118◆第三王女の王城への帰還とこれからの身の振り方について

 ルークの迷宮から王女と一緒に来た老魔術師じじいは、事前情報の通りに老魔術師じじいとは呼べない姿をしていた。


 以前見た老魔術師じじいの状態では、日本人そのままの容姿である私よりも色が白い人種に見えたのだが、現在は褐色の肌をした十台後半から二十代前半位の若者の姿をしており、一番の違いはその瞳の輝きだろう。

以前は淀んだ瞳をしていたのだが、今は希望に満ちた輝きをしているように見える。


 軽く王女や魔人じじいと挨拶をし、まずは王女を王城へ連れて行くことを優先すべきなので、その準備を始める事にした。


 まずは事前に作っておいた染髪剤を使用し、髪を私やルークと同じ黒に染める。

これは、一緒に行動する私達と同じ方が目立たず、金髪である王女の髪が真っ黒へと変わる事で一気に雰囲気が変わる事を意識した色の選択となっている。

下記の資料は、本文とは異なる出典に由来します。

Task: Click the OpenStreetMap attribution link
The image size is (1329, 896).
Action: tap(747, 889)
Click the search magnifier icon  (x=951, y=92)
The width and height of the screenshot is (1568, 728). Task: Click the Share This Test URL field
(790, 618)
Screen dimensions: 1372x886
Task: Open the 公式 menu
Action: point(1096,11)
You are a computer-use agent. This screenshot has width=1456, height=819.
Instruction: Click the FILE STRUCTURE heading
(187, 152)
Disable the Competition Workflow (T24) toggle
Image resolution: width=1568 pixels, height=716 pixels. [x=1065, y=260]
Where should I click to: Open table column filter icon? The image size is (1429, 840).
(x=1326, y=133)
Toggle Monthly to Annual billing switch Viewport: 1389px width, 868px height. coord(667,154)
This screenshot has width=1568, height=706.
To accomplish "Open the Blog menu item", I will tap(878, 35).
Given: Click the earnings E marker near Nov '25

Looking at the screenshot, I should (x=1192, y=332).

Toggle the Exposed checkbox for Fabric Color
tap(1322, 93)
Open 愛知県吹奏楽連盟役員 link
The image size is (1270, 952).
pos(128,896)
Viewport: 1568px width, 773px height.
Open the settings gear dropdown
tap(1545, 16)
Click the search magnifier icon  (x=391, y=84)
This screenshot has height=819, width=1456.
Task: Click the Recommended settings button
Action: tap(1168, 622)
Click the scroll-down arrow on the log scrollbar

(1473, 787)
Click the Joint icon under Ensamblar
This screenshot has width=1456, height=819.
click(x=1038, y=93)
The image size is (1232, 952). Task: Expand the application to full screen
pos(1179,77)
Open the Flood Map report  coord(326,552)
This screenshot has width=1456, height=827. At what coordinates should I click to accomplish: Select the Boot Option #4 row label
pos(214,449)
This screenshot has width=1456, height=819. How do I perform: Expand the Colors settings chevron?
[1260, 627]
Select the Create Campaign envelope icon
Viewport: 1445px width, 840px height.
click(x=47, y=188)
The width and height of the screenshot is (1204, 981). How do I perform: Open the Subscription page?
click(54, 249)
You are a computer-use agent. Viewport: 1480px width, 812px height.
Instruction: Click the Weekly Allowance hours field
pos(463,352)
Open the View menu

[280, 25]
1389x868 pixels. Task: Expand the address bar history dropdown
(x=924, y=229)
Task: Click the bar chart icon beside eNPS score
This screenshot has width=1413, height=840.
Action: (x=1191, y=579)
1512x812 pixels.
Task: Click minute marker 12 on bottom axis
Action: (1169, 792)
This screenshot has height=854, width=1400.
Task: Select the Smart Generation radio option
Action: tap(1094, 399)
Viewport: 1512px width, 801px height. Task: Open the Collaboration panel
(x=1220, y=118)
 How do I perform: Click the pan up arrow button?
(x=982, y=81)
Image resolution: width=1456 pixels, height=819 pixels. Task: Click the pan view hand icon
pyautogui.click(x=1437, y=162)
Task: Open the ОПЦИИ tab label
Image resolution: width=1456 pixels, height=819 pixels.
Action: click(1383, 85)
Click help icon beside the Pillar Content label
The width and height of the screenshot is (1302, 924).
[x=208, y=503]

この染髪剤は魔素を含む特別製のもので、普通に生活しているのならば滅多な事では剥がれ落ちる事が無い強力なものであり、効果期間は約一ヶ月もある。


 前世でよく見かけた、頭皮付近の伸びてきた部分が本来の色という残念な感じの染髪はマズいので、毛根付近の頭皮まで覆う上に伸縮性があるので髪が一~二cm伸びても覆い続け、材料に使用している薬草等の効果で髪はしっとりと滑らかに維持、小さな穴が無数に空いているので蒸れて痛む事も無い、恐ろしく薄い皮膜の様な構造をした逸品だ。


 実の所、これは元々あった変装用に使う極秘魔法具の作り方を参考にしている。

伸縮性があり、魔法物質を吸収して温度を一定に保つ特定の素材を主原料として作られる、顔や身体の表面に張り付ける様にして使う使い捨ての魔法具で、皮膚呼吸を阻害したり着ぐるみを着た様な蒸し暑さを緩和する為に細かな穴が無数に空いているという、中々頑張って作られた品だった。

製作された目的が諜報用だというのがアレだが、敵にバレない様に改良に改良を加えたお蔭でとても良い代物となっていた。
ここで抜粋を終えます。